Task goal: Among the entries below, copy only the span from the line containing "Unit Usaha (742, 149)" through the line containing "Warner Estates (212, 1754)". Do so exactly, and skip the pictures.

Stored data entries

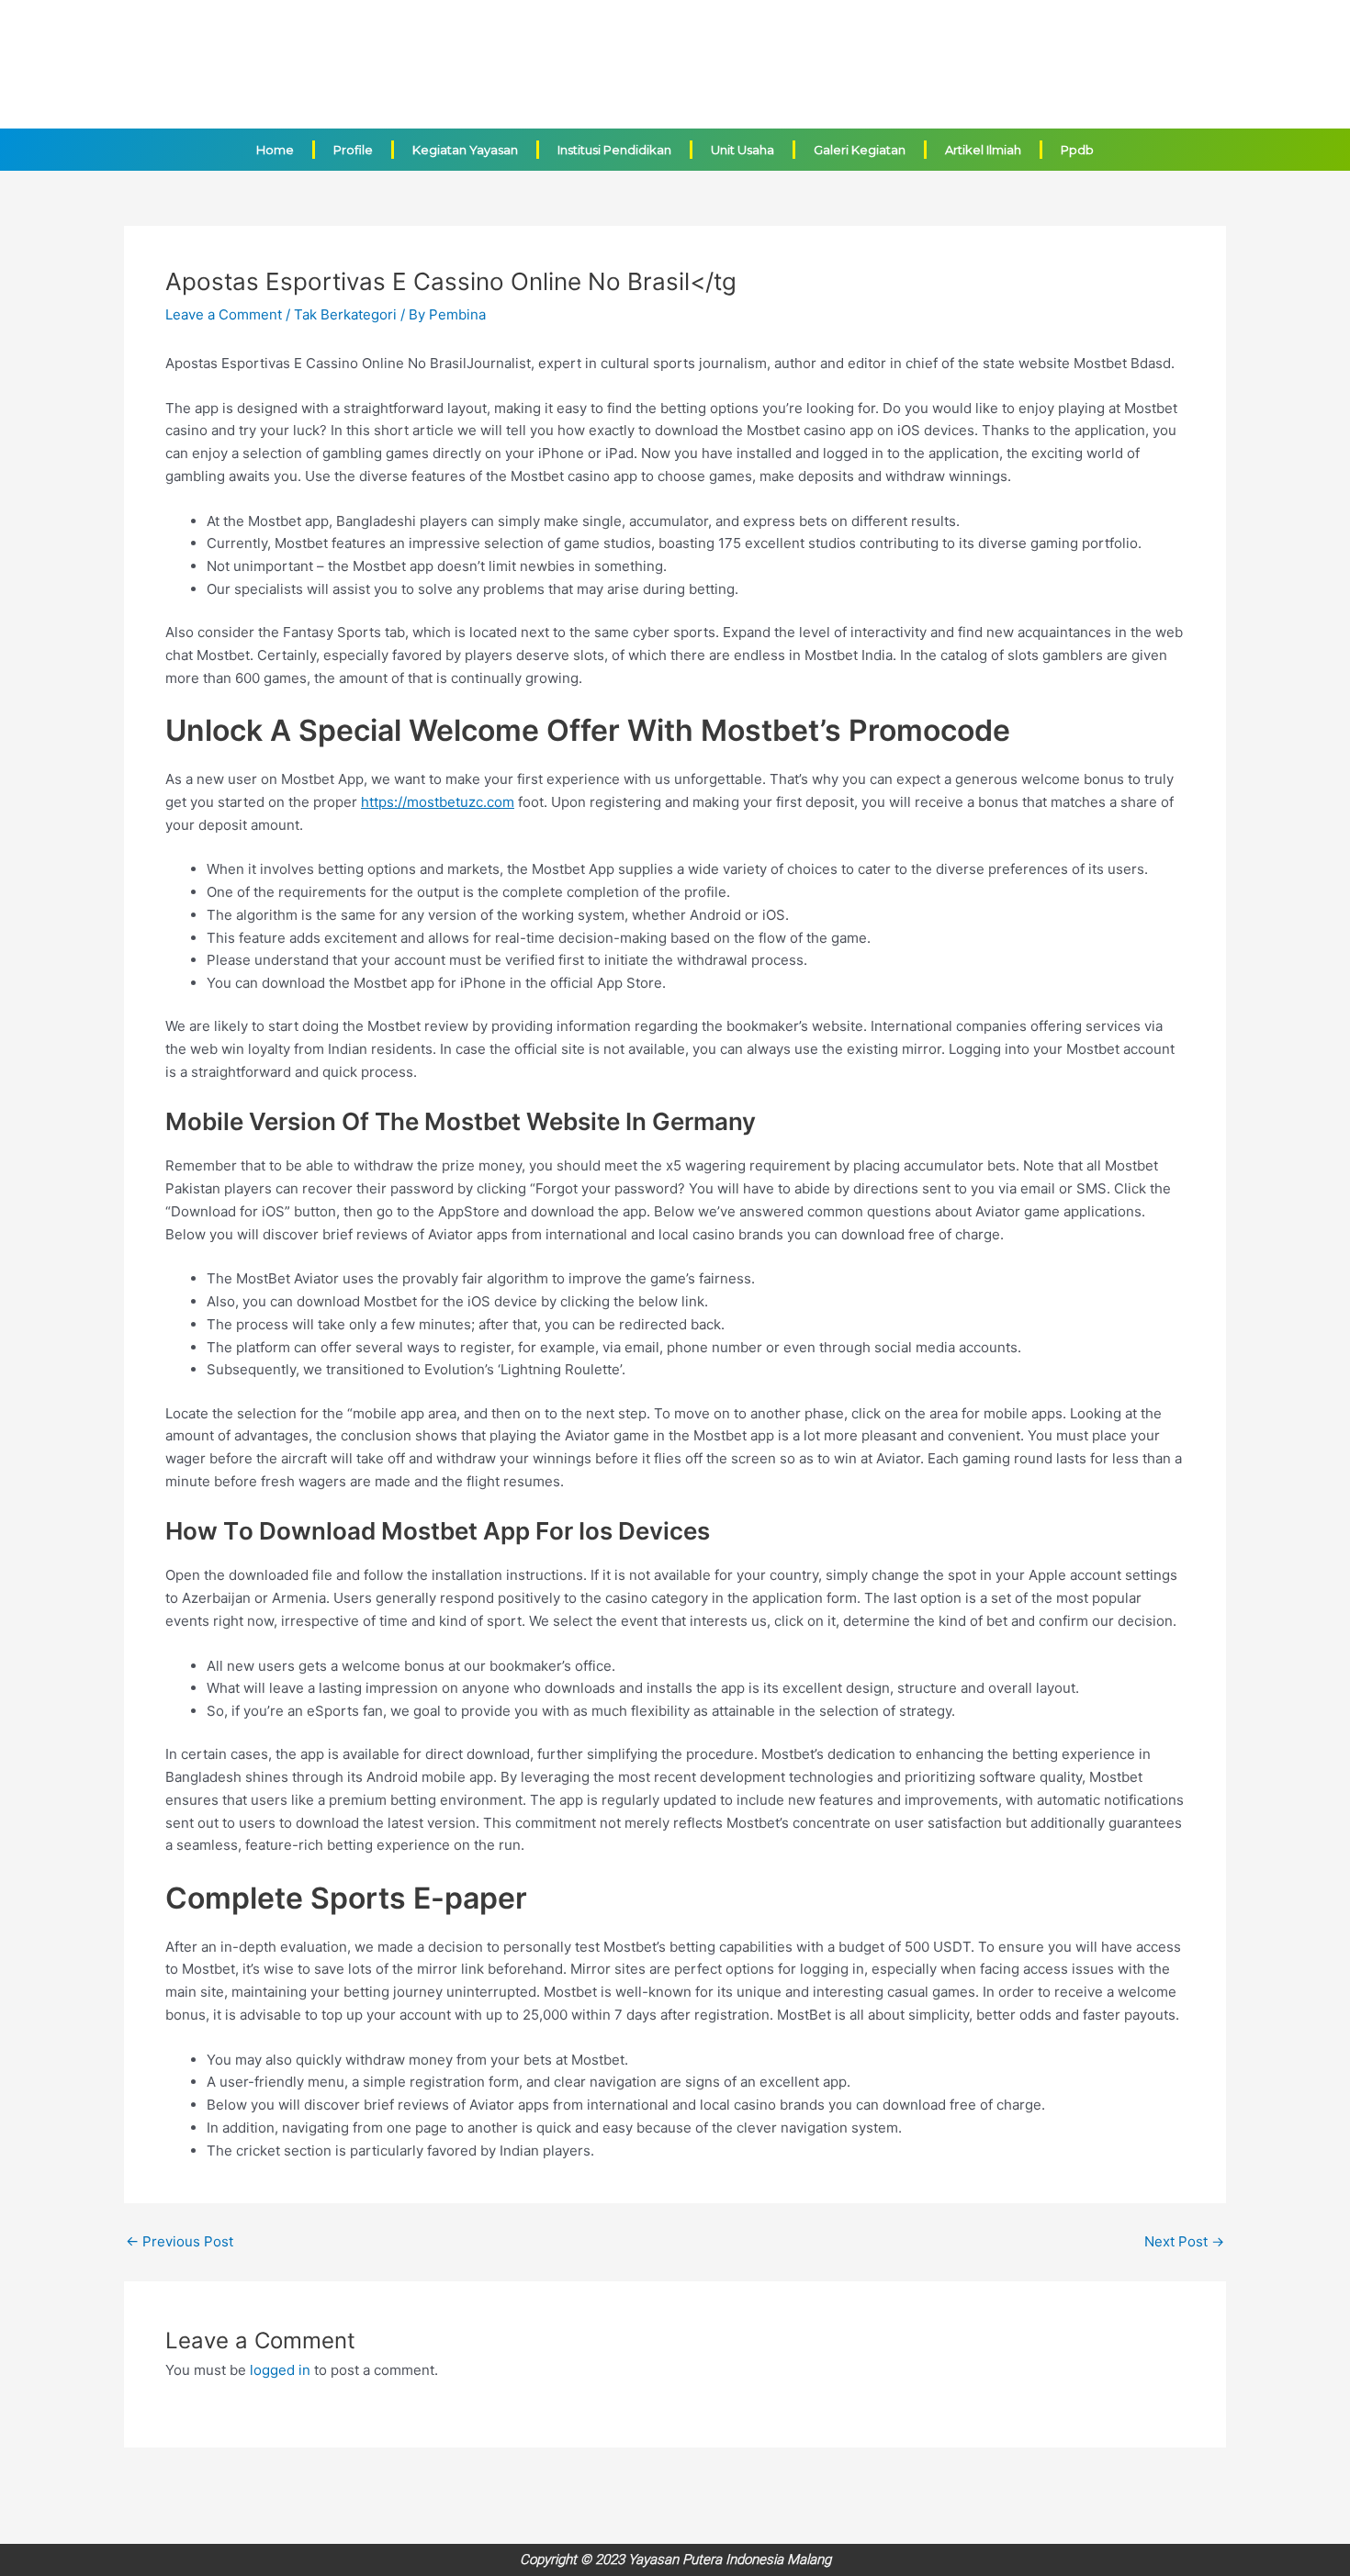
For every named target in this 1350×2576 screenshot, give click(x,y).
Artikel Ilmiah (983, 149)
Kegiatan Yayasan (465, 149)
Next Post (1184, 2241)
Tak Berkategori (345, 314)
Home (275, 149)
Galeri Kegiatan (860, 149)
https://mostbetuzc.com (437, 802)
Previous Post (179, 2241)
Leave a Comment (223, 314)
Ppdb (1077, 149)
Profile (353, 149)
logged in (280, 2370)
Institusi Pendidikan (614, 149)
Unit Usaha (742, 149)
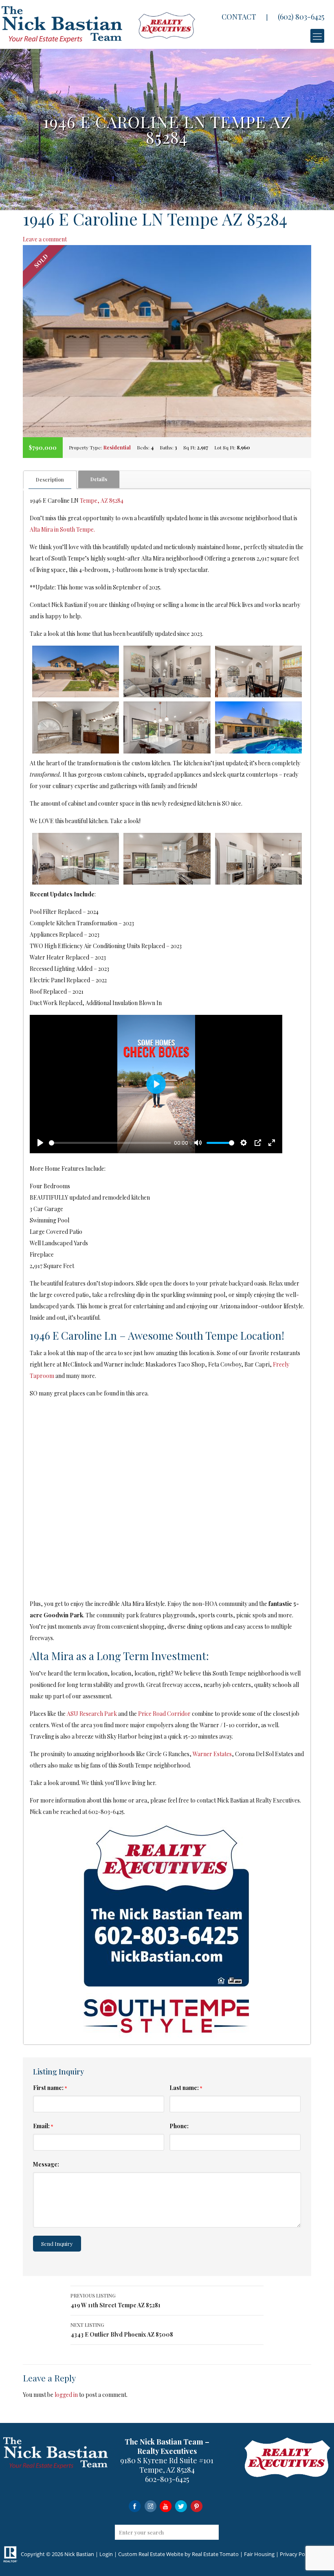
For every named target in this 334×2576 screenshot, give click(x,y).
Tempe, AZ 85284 (101, 500)
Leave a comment (45, 239)
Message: (46, 2164)
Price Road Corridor (164, 1713)
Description (50, 479)
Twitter (181, 2505)
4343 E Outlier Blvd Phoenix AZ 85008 (121, 2330)
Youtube (165, 2505)
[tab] (50, 480)
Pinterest (196, 2505)
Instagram (150, 2505)
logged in (66, 2395)
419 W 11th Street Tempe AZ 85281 (115, 2300)
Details (98, 479)
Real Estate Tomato (215, 2554)
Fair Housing (259, 2554)
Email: (43, 2126)
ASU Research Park (92, 1713)
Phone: (179, 2126)
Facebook (134, 2505)
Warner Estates (212, 1754)
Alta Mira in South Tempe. (62, 529)
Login (106, 2554)
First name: (50, 2088)
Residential (117, 447)
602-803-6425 (167, 2479)
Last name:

Response below:
Unit Usaha (742, 149)
For every named target in this 334×2576 screenshot, give click(x,y).
Tempe, AZ 85284 (101, 500)
Leave a comment (45, 239)
Message: (46, 2164)
Price Road Corridor (164, 1713)
Description (50, 479)
Twitter (181, 2505)
4343 E Outlier Blvd Phoenix AZ 85008 (121, 2330)
Youtube (165, 2505)
[tab] (50, 480)
Pinterest (196, 2505)
Instagram (150, 2505)
logged in (66, 2395)
419 W 11th Street Tempe AZ 85281 (115, 2300)
Details (98, 479)
Real Estate Tomato (215, 2554)
Fair Housing (259, 2554)
Email: (43, 2126)
ASU Research Park (92, 1713)
Phone: (179, 2126)
Facebook (134, 2505)
Warner Estates (212, 1754)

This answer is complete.